What to produce.
Exactly the lines from the one containing "The image size is (800, 464)." through the end of the records must be reproduced; leave out all pictures.

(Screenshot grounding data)
BEGIN
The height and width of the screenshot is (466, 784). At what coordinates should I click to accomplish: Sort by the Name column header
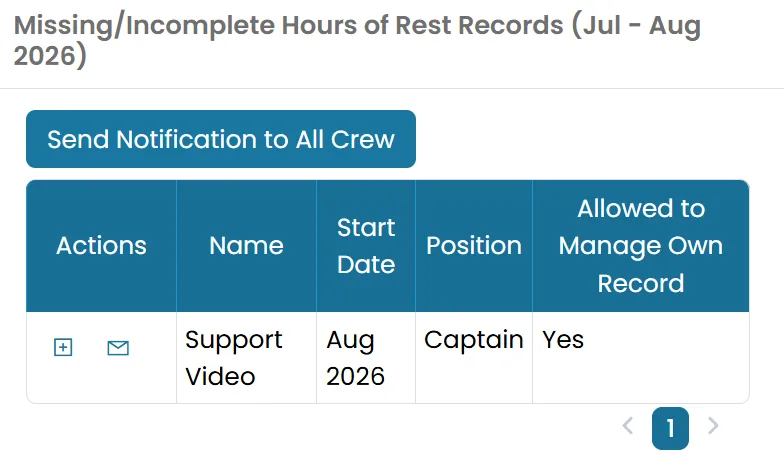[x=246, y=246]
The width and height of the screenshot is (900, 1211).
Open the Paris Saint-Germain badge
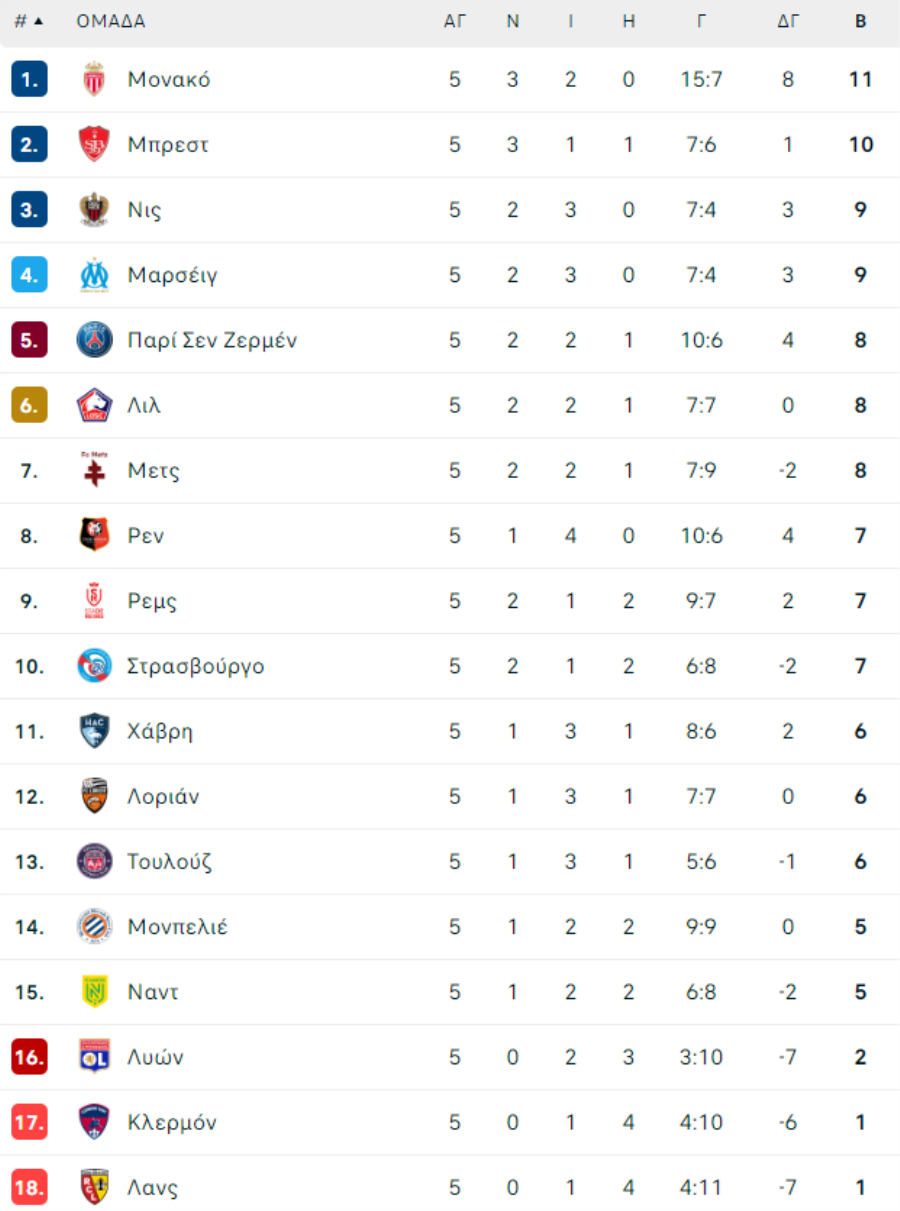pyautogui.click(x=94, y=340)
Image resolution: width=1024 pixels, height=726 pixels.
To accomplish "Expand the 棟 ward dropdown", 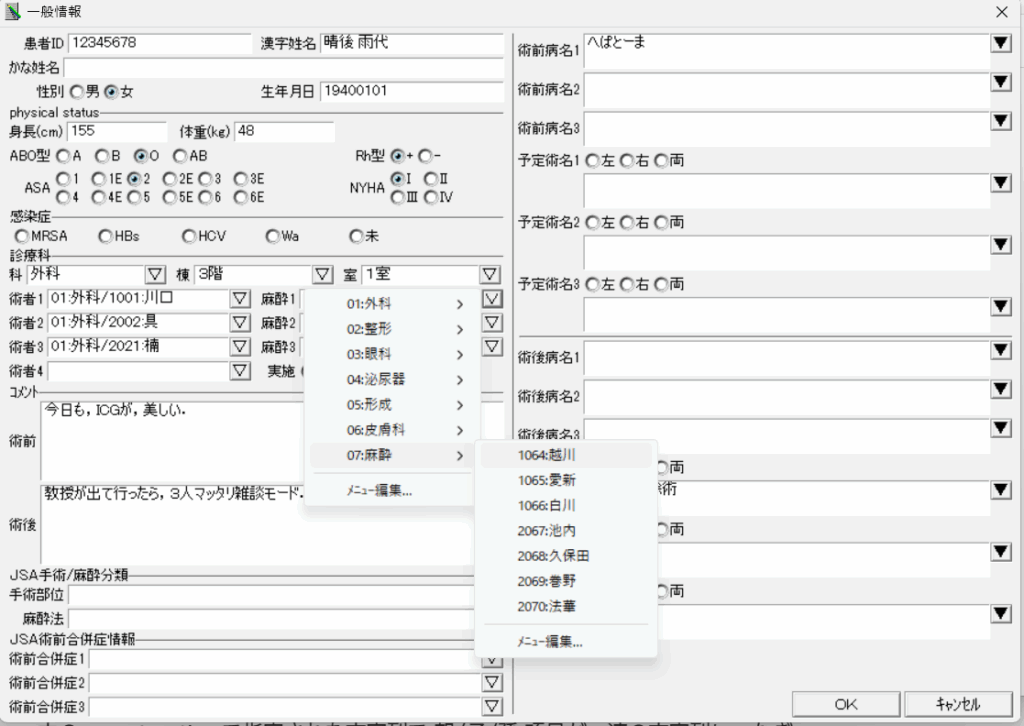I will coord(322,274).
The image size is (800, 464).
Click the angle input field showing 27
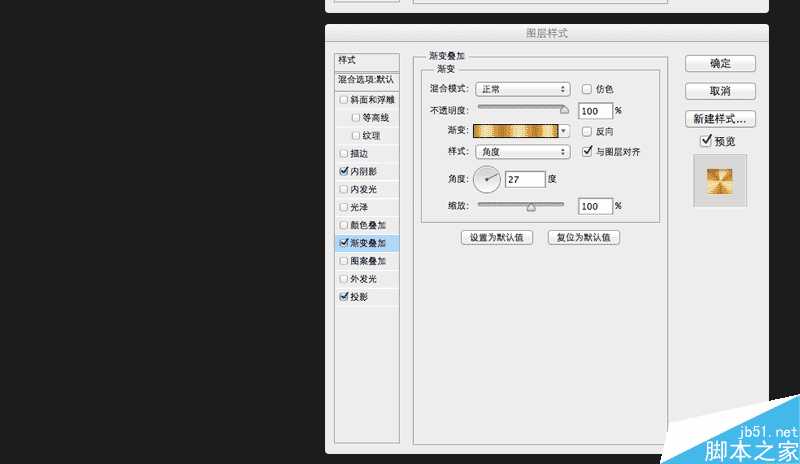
END
Expected answer.
The image size is (800, 464).
Click the angle input field showing 27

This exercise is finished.